- **Complete the following**
1. According to the video pipeline documentation, which TTS model does the `premium` quality preset use?
2. Copy the video pipeline documentation word for word, starting at "1. Script Generation" and ending at "script (110-160 words)".
3. Resume the video pipeline documentation after its last line.

- **Document section**
Parameter	Type	Default	Description
`topic`	`string`	required	The subject of the video
`hook`	`string`	`""`	Specific hook line (auto-generated if empty)
`mood`	`string`	`"high-energy and conversational"`	Emotional tone for visuals and narration
`platform`	`string`	`"TikTok"`	Target platform (affects pacing and framing)
`duration_secs`	`int`	`45`	Target video duration in seconds
`presenter_look`	`string`	`"confident young creator..."`	AI actor appearance description
`visual_style`	`string`	`""`	Override visual aesthetic (e.g. “neon cyberpunk”)
`quality`	`string`	`""`	Quality preset: `cheap`, `premium`, `ultra`, `local`, `local-power`
`use_keyframe_grid`	`bool`	`false`	Enable 2x2 grid keyframe generation
`gender`	`string`	auto-detected	Voice gender for TTS (`male` or `female`)

Quality Presets

Quality presets control which models are used at each pipeline stage:

Preset	Script	TTS	Avatar	B-Roll	Lip-sync	Music
`cheap`	Gemini Flash	Kokoro	Kling v2	Veo 3.1	FAL	Stable Audio
`premium`	Gemini Flash	ElevenLabs	Kling v2	Kling v2.5	VEED	Stable Audio
`ultra`	Gemini Flash	ElevenLabs	OmniHuman	Kling v3 (i2v)	built-in	Stable Audio
`local`	Qwen3 8B	Kokoro	Wav2Lip	WAN 1.3B	Wav2Lip	MusicGen
`local-power`	Qwen3 latest	Kokoro	Wav2Lip	WAN 1.3B	Wav2Lip	MusicGen
`local-light`	Gemma3 4B	Piper	skip	skip	skip	skip

Individual model keys can override any preset value. See Model Configuration for details.

Pipeline Stages

1. Script Generation

An LLM generates a structured script with:

Hook text — the attention-grabbing opening line
Full narration — the complete voiceover script (110-160 words)

- **Supplied entries**
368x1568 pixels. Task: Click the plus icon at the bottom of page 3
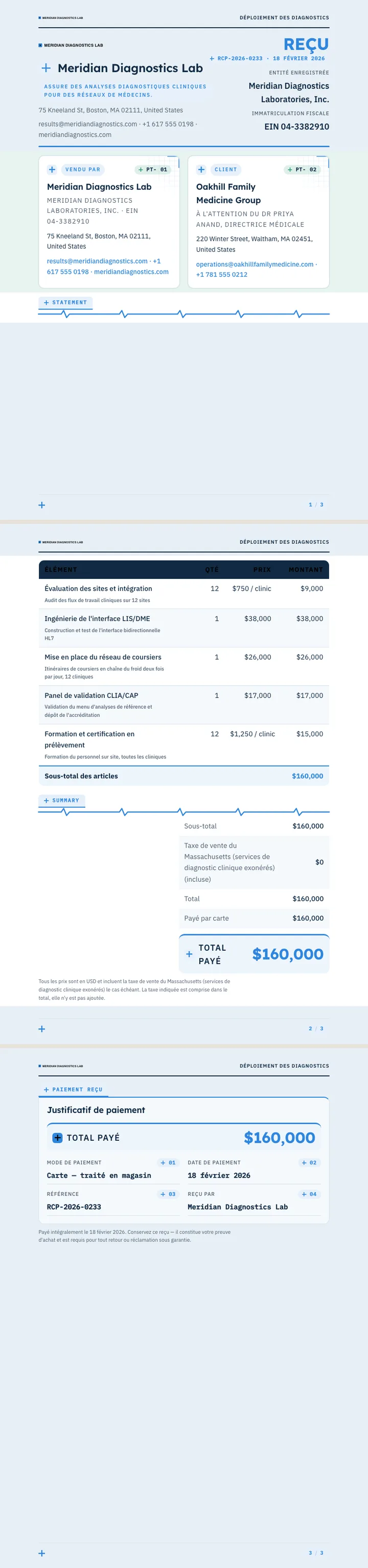tap(42, 1553)
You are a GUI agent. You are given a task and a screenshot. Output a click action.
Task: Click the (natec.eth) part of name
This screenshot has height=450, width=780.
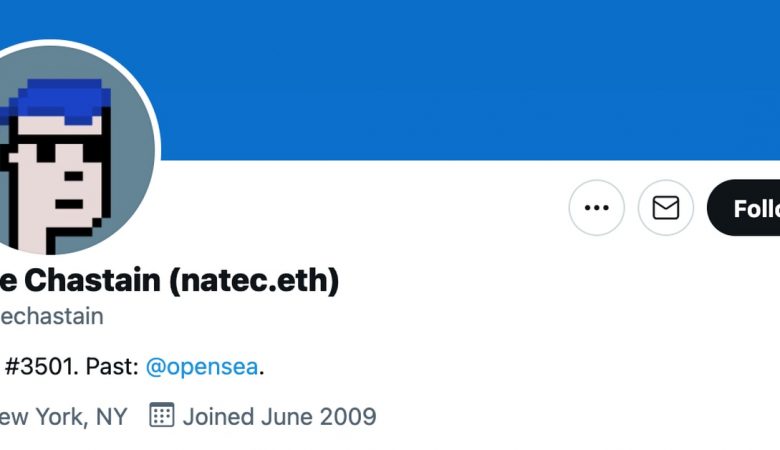tap(254, 281)
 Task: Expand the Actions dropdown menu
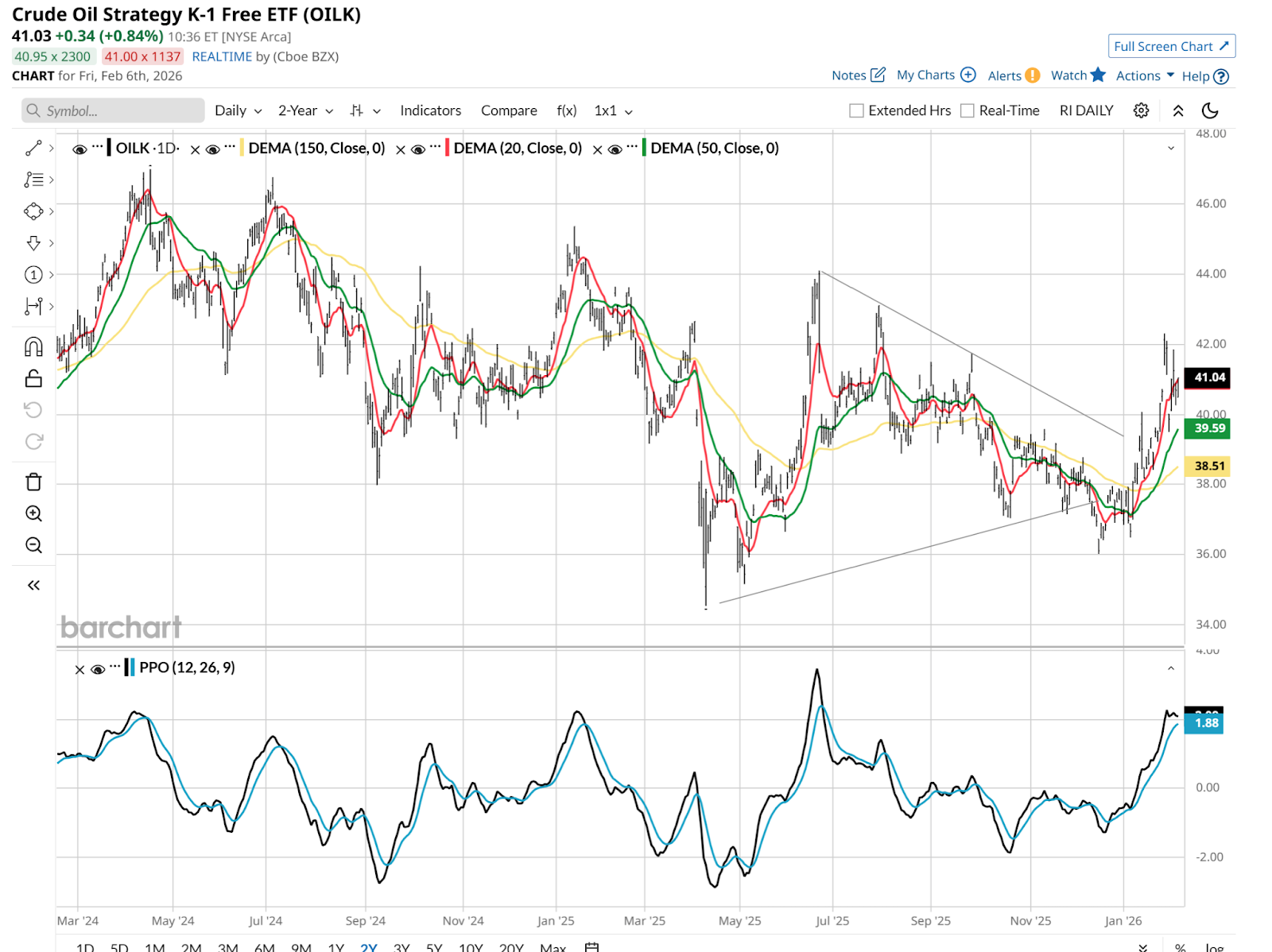coord(1145,75)
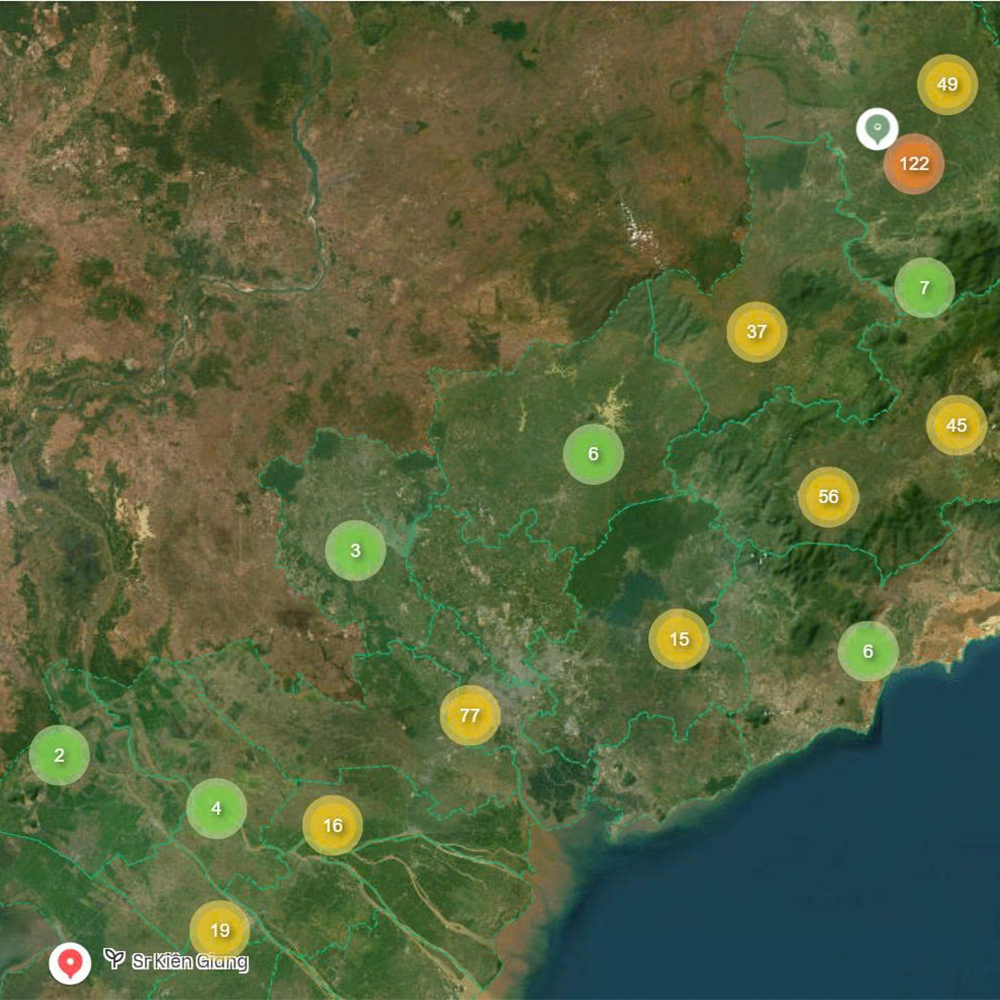Viewport: 1000px width, 1000px height.
Task: Click the green cluster labeled 2
Action: [x=59, y=755]
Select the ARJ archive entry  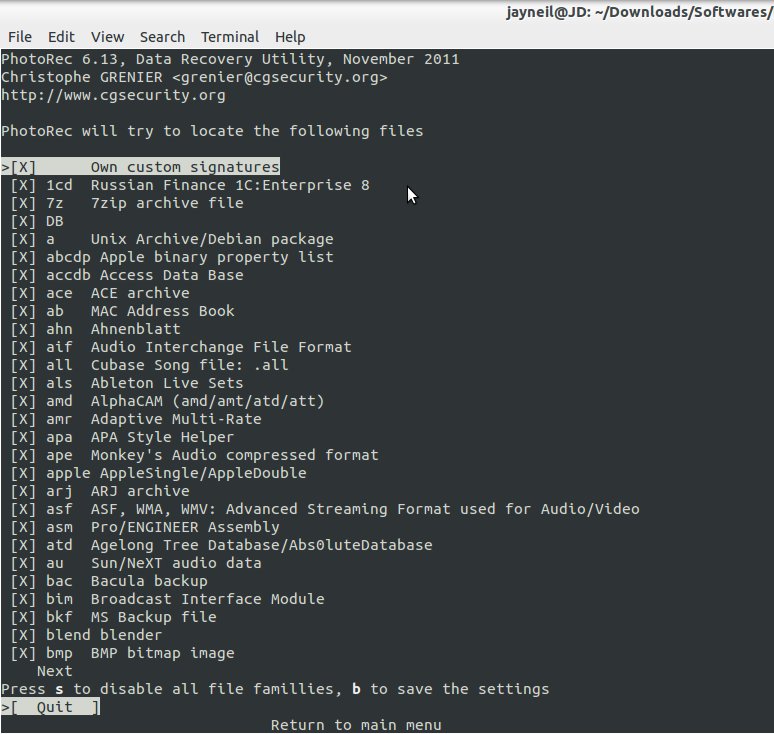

- **Outputs for the tasks**
1. ElevenLabs

2.
1. Script Generation

An LLM generates a structured script with:

Hook text — the attention-grabbing opening line
Full narration — the complete voiceover script (110-160 words)

3.
Segments — 5-7 alternating segments of type actor_talking or broll, each with timing, narration text, and a visual prompt

The script also generates a continuity brief — a text prefix encoding the video’s unified color palette, film stock, and atmospheric quality. This prefix is prepended to every downstream visual generation prompt. See Shot Design.

2. Keyframe Grid (Optional)

When enabled, a 2x2 grid of keyframe images is generated from the b-roll segment descriptions. All 4 panels are generated in a single image, forcing visual consistency. The grid is cropped into individual keyframes that serve as reference images for image-to-video generation.

3. Parallel Generation

Six tasks run concurrently:

AI Actor — Generates a portrait image matching the presenter_look description via Imagen 4
Voiceover — Text-to-speech of the full narration (ElevenLabs, Kokoro, or Piper)
B-Roll (x3) — Up to 3 b-roll video clips generated with cinema-grade prompts. Routes to local models (WAN, LTX), FAL (Veo, Kling), or Ken Burns fallback
Background Music — Mood-matched music generation (Stable Audio or MusicGen)

4. Talking Heads

The AI actor portrait + voiceover audio segments are combined into talking-head video clips using avatar models (Kling Avatar, OmniHuman, or SadTalker/Wav2Lip locally).

5. Lip-Sync

For models that don’t include built-in lip-sync, a separate lip-sync pass aligns mouth movements to audio (VEED, MuseTalk, LatentSync, or Wav2Lip).

6. Post-Production

Audio Mix — Voiceover + background music mixed with configurable volume levels
Transcription — Word-level transcription via Faster Whisper for subtitle timing
Composition — Timeline assembly interleaving talking-head and b-roll segments
Subtitles — Burned into video with proper timing
Hook Overlay — Animated text overlay for the hook line (first 3 seconds)
Effects — Optional video effects pipeline

Output

The pipeline produces a single .mp4 file at 1080x1920 (9:16 vertical) with:

Burned-in subtitles
Hook text overlay
Mixed audio (voice + music)
All segments composited in timeline order

{
  "final_video_path": "/tmp/fabric_final_abc123.mp4",
  "script": { "topic": "...", "segments": [...] },
  "voiceover_path": "/tmp/fabric_vo_xyz.mp3",
  "actor_image_path": "/tmp/fabric_img_def.png",
  "broll_path_0": "/tmp/fabric_broll_0.mp4",
  "broll_path_1": "/tmp/fabric_broll_1.mp4",
  "broll_path_2": "/tmp/fabric_broll_2.mp4"
}

Running Locally

The pipeline works fully offline with local models. No API keys required.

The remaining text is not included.